A perpetual problem in the ever-expanding biotech industry is the disposal of plastic consumables, which waste contractors are actively encouraging laboratories to reuse and recycle rather than dispose of them with regular waste. Laboratories have really embraced the idea and are keen to recycle as many of these items as possible—particularly pipette trays and racks, which account for a large quantity of their waste in both weight and volume. Historically, this has presented difficulties for waste contractors. “Some years ago, SSFSC considered accepting pipette trays and racks for recycling, but was unable to do so for a number of reasons; they were constructed from mixed plastic and did not lend themselves to baling, and, even if this could be achieved, there was uncertainty about how they could be marketed,” Montgomery explains. “As they had been used in laboratories, there was also concern that they could be contaminated with hazardous materials. A few companies did offer a low-cost collection service for this type of plastic but, when the petroleum market fell, this came to an end.”
A significant number of laboratories all over the US, as well as in the local area, use pipette racks manufactured by Rainin Instrument (Oakland, CA).

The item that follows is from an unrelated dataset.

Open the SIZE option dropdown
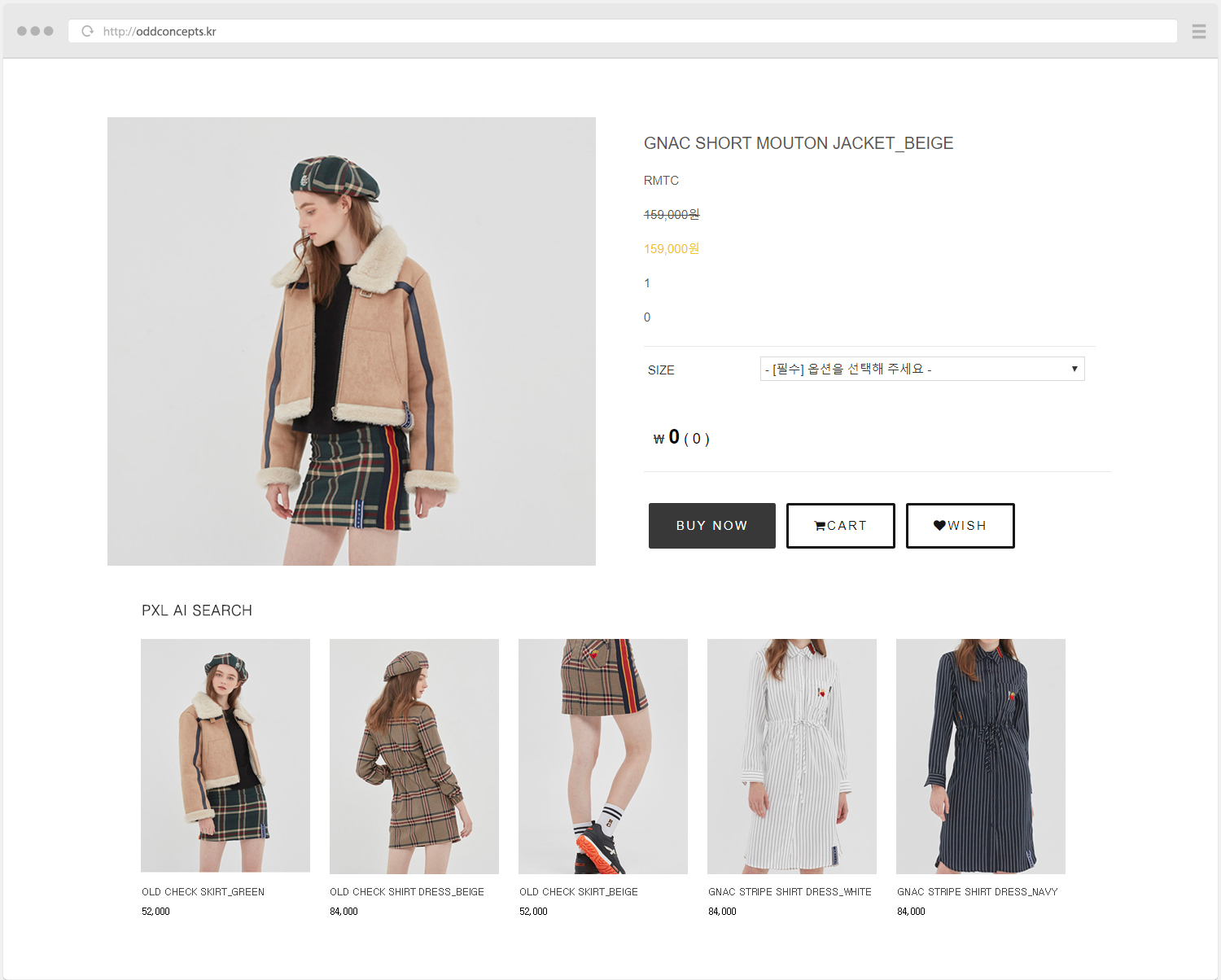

In line with the pipette and lab supply company’s green environmental policies—which include the recent introduction of the eco-friendly TerraRack™ pipette tip racks—it made sense for the company to work with SSFSC to spread the message to reduce, reuse, and recycle as much as possible. With so many biotech companies in the area, this is a crucial message to get across, and word is spreading quickly throughout the community. It makes economic sense too. Although light in weight, pipette racks—even nested trays that can be stacked—occupy a lot of space. As a result, more storage bins are required, which increases the bill for waste disposal when charges are based on waste volume.
The promotion of plastic recycling by waste contractors and manufacturers is complemented by laboratories striving to establish a green mentality internally, ensuring that every employee understands why it is critically important to reduce plastic waste output. They are looking at the overall picture, focusing on the 4 R’s—reduce, reuse, recycle, and rot—for compost. “Staff should always be encouraged to use responsible suppliers; for example, opting for companies that deliver supplies on reusable pallets and avoid Styrofoam packing,” Montgomery comments. “The use of more eco-friendly consumables that are made from thinner, lighter-weight plastic that are also easy to compress and recycle helps too. By refusing to use irresponsibly made or packaged products, laboratories eliminate the need to recycle them.”

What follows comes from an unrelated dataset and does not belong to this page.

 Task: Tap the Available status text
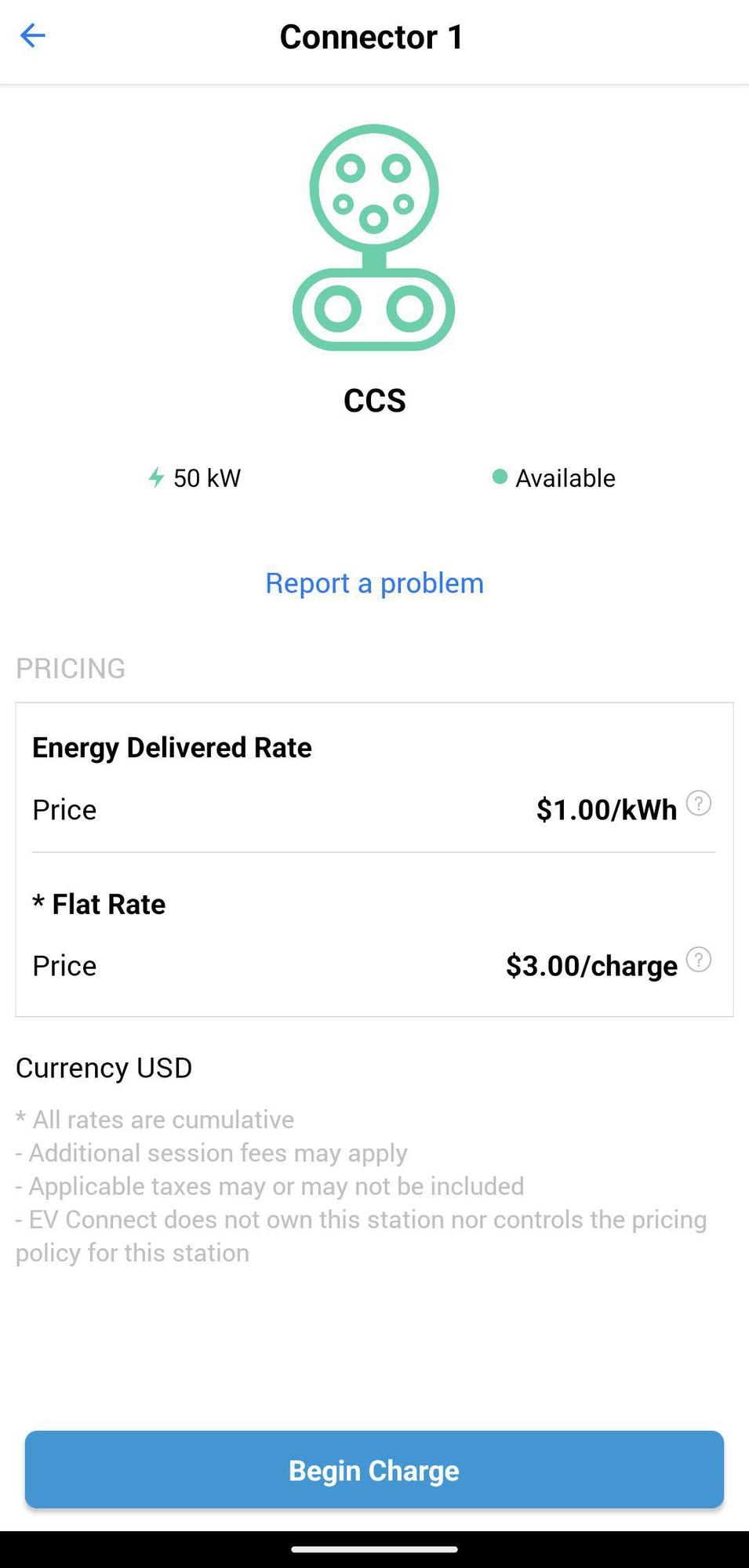pyautogui.click(x=565, y=478)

The key to success is to make the process of plastic recycling as easy and straightforward as possible, with conveniently located containers for recyclables close to work areas. A busy scientist is unlikely to be inclined to make the effort to leave the laboratory solely to place a pipette rack in a recycling bin elsewhere on the site; it is more likely the rack will be placed in the nearest garbage container. A consistent site-wide approach should be adopted with specific triggers to generate the correct response, such as using color coding or attaching an image to each container. For instance, if every plastic recyclables container in the building is blue or displays an image of a pipette rack, there is no ambiguity about where to place this type of waste. “Above all, it is vital to make sure that every single employee, whatever their position in the company, fully understands the process. Failure to do so can easily result in recycling containers being emptied into the garbage bins in error when the janitor cleans the laboratory, completely defeating the green initiative,” Montgomery says.
By following these simple guidelines, laboratories can continue to work with consumables manufacturers like Rainin and waste contractors like SSFSC to develop successful waste reduction and recycling programs, establishing a practical and cost-effective green solution to the plastic waste conundrum.